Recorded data
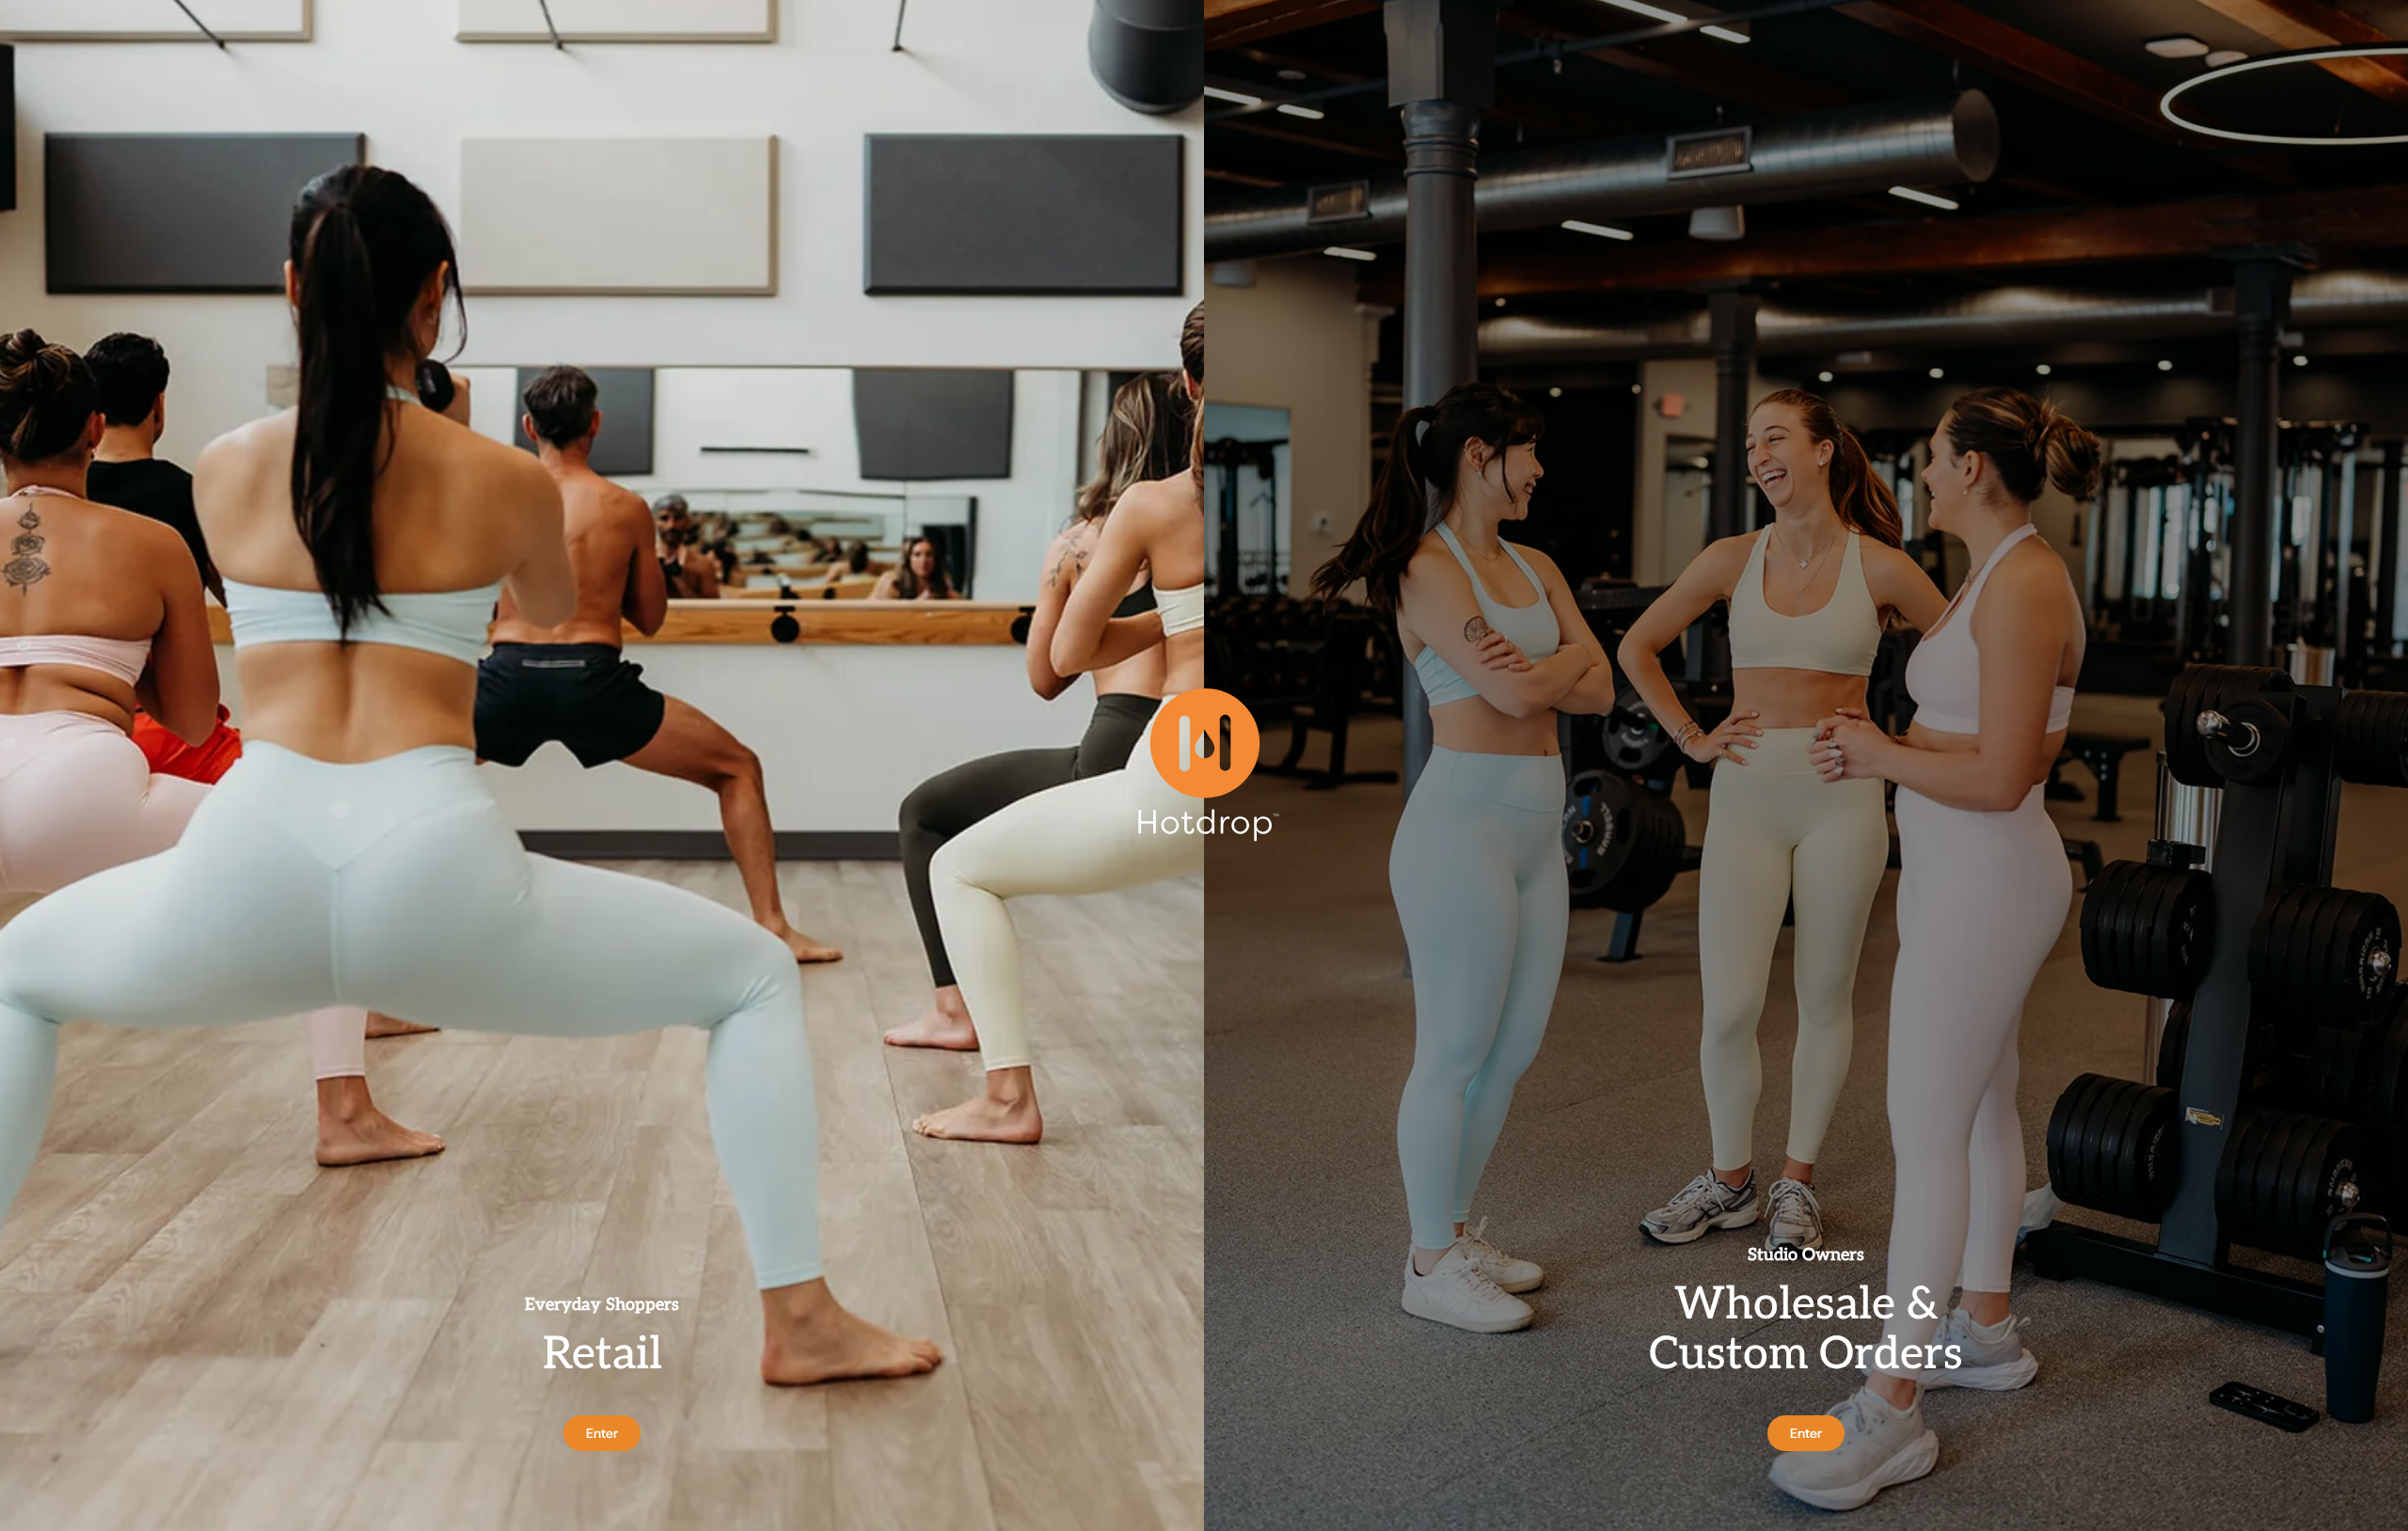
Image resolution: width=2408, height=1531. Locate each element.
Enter (602, 1433)
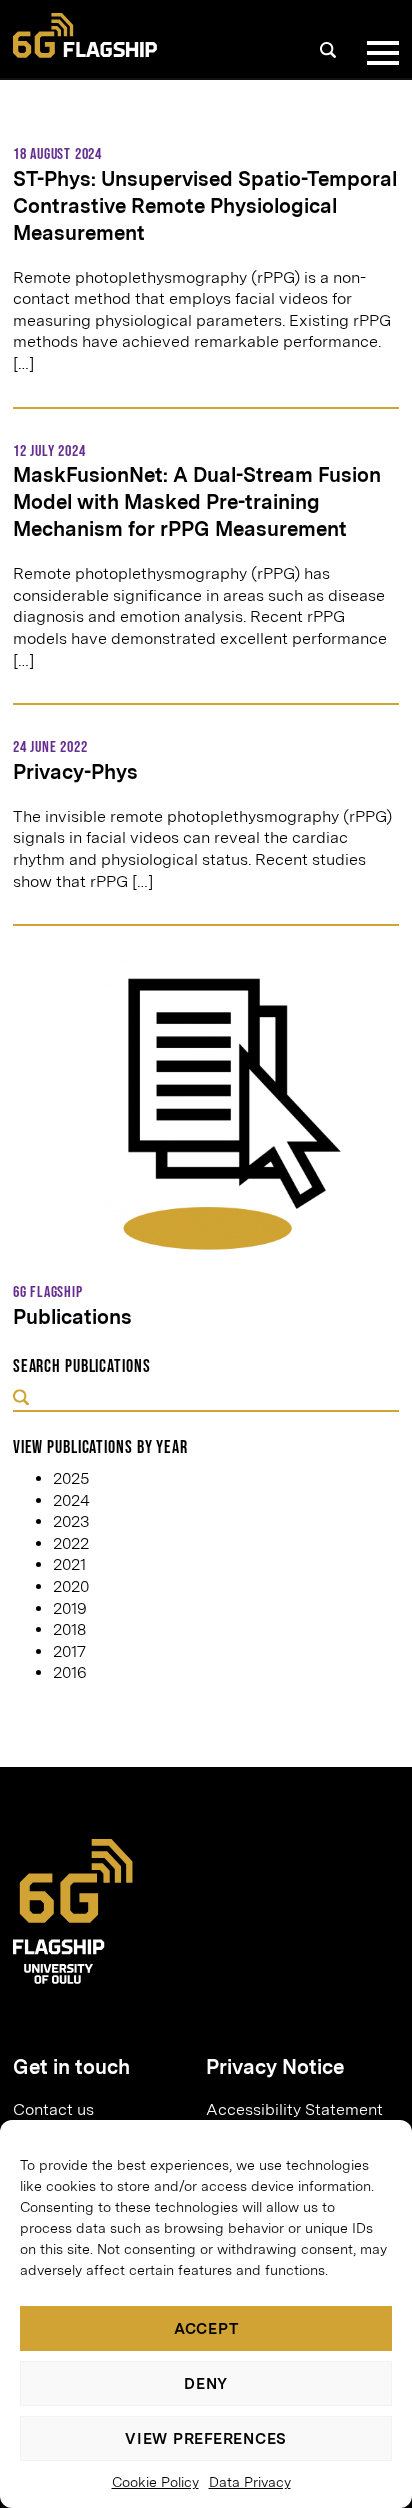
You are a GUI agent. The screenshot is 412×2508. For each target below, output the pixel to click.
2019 (70, 1608)
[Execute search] (21, 1399)
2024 (71, 1500)
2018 (69, 1629)
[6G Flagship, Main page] (85, 35)
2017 (69, 1651)
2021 (69, 1564)
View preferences (206, 2439)
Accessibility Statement (294, 2109)
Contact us (53, 2109)
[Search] (328, 50)
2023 (71, 1521)
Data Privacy (250, 2482)
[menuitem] (101, 2110)
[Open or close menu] (379, 53)
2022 (71, 1543)
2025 (71, 1478)
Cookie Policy (155, 2482)
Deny (206, 2384)
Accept (206, 2329)
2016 (70, 1672)
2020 (71, 1586)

**Problem statement:** Quote every record above exactly, leaving out the pictures.

**Answer for this exercise:**
Image resolution: width=2408, height=1531. Locate each element.
Enter (602, 1433)
You are a GUI agent. The screenshot is 412×2508. For each target below, output the pixel to click.
2019 (70, 1608)
[Execute search] (21, 1399)
2024 (71, 1500)
2018 (69, 1629)
[6G Flagship, Main page] (85, 35)
2017 (69, 1651)
2021 (69, 1564)
View preferences (206, 2439)
Accessibility Statement (294, 2109)
Contact us (53, 2109)
[Search] (328, 50)
2023 (71, 1521)
Data Privacy (250, 2482)
[menuitem] (101, 2110)
[Open or close menu] (379, 53)
2022 (71, 1543)
2025 (71, 1478)
Cookie Policy (155, 2482)
Deny (206, 2384)
Accept (206, 2329)
2016 (70, 1672)
2020 (71, 1586)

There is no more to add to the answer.